しかしながら、それはいつもうまく行くとは限りません。罪の赦しを得られたとは言っても、まだ残存している土台の罪が隙をとらえては、まだ力を持っているかのように見せかけて来て、私たちが言葉か考えか、場合によっては行いによって神の意思に反することをするよう仕向けます。しかし、キリスト信仰者が罪の赦しを神に祈り求めれば、神はすぐ「お前がわが子イエスを救い主と信じていることはわかった。イエスの犠牲に免じてお前を赦す。もう罪を犯さないように」と言って下さり、信仰者は再びイエス様の尊い犠牲を無にしないように生きよう、神の意思に沿うように生きようと志向し出します。
キリスト信仰者のこの世の人生というのは、今見てきたような罪の自覚から生じる悔恨と罪の赦しから得られる平安と安心を繰り返しながら進むものだと言うことができると思います。その繰り返しの中にいると、果たして自分は向上しているのかわからなくなり不安になるかもしれません。しかし、罪の赦しの恵みの中に留まっていれば、洗礼の時に生まれた新しい霊的な人は日々育っていき、肉なる古い人は日々衰退しているはずです。
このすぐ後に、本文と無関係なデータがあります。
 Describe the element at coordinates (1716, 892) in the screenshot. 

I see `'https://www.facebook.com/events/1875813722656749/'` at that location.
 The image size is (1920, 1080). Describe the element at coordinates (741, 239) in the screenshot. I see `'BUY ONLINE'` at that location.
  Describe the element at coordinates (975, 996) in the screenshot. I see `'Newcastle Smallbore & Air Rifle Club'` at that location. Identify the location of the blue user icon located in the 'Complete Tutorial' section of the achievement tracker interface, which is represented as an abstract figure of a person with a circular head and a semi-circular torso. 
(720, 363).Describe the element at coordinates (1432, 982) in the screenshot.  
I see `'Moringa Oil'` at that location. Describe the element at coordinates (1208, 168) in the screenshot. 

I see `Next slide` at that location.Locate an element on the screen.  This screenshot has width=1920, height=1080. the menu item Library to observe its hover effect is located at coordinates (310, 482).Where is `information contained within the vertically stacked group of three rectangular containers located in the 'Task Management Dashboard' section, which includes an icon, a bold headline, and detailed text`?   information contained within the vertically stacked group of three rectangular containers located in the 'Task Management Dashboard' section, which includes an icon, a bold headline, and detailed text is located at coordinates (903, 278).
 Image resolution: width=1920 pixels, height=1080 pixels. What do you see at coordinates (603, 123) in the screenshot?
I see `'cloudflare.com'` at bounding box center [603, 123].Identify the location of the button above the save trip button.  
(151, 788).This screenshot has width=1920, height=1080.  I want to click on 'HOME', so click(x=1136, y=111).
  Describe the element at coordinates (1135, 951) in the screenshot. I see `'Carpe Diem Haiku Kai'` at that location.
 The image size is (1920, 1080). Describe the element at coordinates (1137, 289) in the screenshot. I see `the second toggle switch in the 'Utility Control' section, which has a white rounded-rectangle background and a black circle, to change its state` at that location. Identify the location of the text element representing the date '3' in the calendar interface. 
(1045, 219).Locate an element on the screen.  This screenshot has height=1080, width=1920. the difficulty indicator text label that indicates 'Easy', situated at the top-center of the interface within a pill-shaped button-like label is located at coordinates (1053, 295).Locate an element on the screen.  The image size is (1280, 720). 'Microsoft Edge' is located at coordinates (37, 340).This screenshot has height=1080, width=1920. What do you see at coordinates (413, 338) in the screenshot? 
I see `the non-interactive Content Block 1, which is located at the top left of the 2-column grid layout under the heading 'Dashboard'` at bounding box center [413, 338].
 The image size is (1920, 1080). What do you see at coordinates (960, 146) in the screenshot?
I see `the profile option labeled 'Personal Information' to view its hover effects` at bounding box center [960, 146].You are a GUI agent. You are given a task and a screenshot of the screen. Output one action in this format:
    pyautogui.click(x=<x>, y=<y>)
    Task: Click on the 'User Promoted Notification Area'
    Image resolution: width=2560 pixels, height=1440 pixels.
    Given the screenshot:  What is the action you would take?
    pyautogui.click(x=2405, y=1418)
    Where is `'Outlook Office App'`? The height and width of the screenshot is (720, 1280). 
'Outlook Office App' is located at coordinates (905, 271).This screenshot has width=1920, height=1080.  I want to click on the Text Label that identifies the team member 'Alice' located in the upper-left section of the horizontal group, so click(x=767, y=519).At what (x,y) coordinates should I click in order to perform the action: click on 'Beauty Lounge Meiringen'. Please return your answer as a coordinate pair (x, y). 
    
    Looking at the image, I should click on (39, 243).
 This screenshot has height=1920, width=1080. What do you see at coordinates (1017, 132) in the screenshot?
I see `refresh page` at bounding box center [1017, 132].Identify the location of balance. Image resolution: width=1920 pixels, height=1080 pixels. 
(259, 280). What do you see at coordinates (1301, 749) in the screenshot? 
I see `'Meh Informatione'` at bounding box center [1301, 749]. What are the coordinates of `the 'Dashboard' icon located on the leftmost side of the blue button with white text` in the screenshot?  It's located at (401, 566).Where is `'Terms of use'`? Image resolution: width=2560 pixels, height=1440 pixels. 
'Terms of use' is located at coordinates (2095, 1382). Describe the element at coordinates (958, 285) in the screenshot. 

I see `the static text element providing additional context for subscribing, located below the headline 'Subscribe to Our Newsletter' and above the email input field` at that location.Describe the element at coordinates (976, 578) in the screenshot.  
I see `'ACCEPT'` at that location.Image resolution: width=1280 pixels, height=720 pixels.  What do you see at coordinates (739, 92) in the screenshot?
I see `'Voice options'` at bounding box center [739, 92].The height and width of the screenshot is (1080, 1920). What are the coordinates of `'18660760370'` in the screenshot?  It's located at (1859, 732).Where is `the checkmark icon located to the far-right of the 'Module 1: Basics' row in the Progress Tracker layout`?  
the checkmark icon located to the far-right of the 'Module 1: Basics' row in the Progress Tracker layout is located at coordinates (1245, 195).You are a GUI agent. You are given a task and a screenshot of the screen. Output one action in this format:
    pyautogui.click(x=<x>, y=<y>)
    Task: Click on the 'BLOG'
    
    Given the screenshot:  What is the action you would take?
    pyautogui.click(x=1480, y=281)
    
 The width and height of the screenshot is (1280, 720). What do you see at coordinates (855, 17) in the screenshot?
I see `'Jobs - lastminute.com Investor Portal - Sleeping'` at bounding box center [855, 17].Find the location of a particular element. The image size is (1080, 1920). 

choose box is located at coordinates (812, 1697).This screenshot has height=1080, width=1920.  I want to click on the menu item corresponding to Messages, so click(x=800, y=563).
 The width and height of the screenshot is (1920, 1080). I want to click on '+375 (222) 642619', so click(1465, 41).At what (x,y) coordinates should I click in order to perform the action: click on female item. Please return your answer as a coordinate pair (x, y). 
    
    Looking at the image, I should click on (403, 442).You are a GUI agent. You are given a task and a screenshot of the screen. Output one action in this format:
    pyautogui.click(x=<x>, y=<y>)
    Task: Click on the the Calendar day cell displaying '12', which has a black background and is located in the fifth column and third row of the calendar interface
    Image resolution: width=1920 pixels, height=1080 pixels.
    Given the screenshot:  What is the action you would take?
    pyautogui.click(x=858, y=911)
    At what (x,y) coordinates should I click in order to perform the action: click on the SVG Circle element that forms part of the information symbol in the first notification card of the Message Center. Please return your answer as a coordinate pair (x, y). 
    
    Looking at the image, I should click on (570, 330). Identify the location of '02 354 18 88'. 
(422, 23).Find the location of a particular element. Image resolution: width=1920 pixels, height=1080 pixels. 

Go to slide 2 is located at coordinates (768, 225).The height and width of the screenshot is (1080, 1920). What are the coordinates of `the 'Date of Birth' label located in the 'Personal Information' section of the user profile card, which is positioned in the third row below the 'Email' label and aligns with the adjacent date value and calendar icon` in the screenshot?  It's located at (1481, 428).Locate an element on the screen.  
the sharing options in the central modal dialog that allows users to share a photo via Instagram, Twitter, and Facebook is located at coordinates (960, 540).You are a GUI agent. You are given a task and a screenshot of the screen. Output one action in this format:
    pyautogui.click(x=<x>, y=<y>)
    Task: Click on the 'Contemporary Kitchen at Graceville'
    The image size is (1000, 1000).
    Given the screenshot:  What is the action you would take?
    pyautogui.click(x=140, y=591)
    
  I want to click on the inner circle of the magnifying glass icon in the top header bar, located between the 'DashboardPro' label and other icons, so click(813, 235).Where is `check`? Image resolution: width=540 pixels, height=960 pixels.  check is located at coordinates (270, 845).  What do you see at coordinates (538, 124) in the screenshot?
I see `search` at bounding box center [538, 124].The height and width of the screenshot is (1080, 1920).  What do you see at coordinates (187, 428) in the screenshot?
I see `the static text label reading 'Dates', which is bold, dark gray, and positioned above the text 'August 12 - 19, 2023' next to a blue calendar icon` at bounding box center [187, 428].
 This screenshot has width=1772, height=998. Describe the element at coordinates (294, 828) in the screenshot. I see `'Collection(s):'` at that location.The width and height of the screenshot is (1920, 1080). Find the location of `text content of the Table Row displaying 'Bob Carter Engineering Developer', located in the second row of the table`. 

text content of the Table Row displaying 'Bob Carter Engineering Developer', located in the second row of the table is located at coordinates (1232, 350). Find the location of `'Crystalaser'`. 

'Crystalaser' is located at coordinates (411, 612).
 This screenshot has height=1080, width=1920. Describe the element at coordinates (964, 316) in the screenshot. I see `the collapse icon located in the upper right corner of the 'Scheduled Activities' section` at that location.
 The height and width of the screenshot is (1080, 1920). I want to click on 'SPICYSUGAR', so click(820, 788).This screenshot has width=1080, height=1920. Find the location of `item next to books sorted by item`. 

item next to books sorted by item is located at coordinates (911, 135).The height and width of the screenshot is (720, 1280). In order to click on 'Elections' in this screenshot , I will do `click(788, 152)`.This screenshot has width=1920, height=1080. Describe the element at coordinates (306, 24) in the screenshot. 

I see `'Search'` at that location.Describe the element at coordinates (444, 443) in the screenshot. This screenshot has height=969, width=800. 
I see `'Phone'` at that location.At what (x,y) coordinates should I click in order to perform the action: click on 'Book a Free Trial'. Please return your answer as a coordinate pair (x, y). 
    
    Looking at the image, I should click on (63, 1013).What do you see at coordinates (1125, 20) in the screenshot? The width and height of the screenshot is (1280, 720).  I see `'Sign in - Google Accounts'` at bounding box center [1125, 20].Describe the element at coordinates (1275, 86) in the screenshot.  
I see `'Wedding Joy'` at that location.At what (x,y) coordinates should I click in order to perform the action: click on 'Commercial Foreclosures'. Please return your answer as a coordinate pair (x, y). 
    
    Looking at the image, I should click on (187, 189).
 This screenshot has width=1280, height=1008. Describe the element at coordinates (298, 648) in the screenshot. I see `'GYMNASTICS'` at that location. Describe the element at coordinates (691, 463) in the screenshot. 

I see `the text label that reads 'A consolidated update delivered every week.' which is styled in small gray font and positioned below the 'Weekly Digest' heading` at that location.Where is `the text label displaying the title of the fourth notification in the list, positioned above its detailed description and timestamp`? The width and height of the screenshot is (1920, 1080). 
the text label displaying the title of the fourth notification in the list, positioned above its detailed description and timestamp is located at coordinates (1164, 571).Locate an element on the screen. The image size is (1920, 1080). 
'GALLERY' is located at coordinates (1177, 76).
そして復活の日に不完全なものが完全にされ、信仰者は完全に新しい人として立ち現われ、悔恨は過ぎ去り、平安と安心だけを手にすることになります。
キリスト信仰者にとって「信仰」とは、言うまでもなく、イエス様を救い主と信じることです。なんでイエス様が私の救い主になるのかと言うと、それは、彼が十字架と復活の業で私を神の許に買い戻して下さって、罪を無力にして一掃して下さったからです。このことがはっきりしていれば、たとえ今の自分は古い人と新しい人が相克し合っているのが現実だとしても、復活の日に自分は100%新しい人として立ち現われると確信できます。今自分の内にある新しい人と将来の復活の日の新しい人は同一の者です。違いは、今の新しい人は古い人と相克し合っている状態にあるが、将来の復活の日には完全に主人になっている、ということです。
こういうふうにキリスト信仰には、希望しているものが現実にあるんだ、今目に見えないものが見えるんだという境地があります。まさに「ヘブライ人への手紙」11章1節で言われている通りです。そういうわけで、兄弟姉妹の皆さん、私たちの希望は決して失われないものですから、安心して罪の赦しの恵みの中に留まって生きて参りましょう。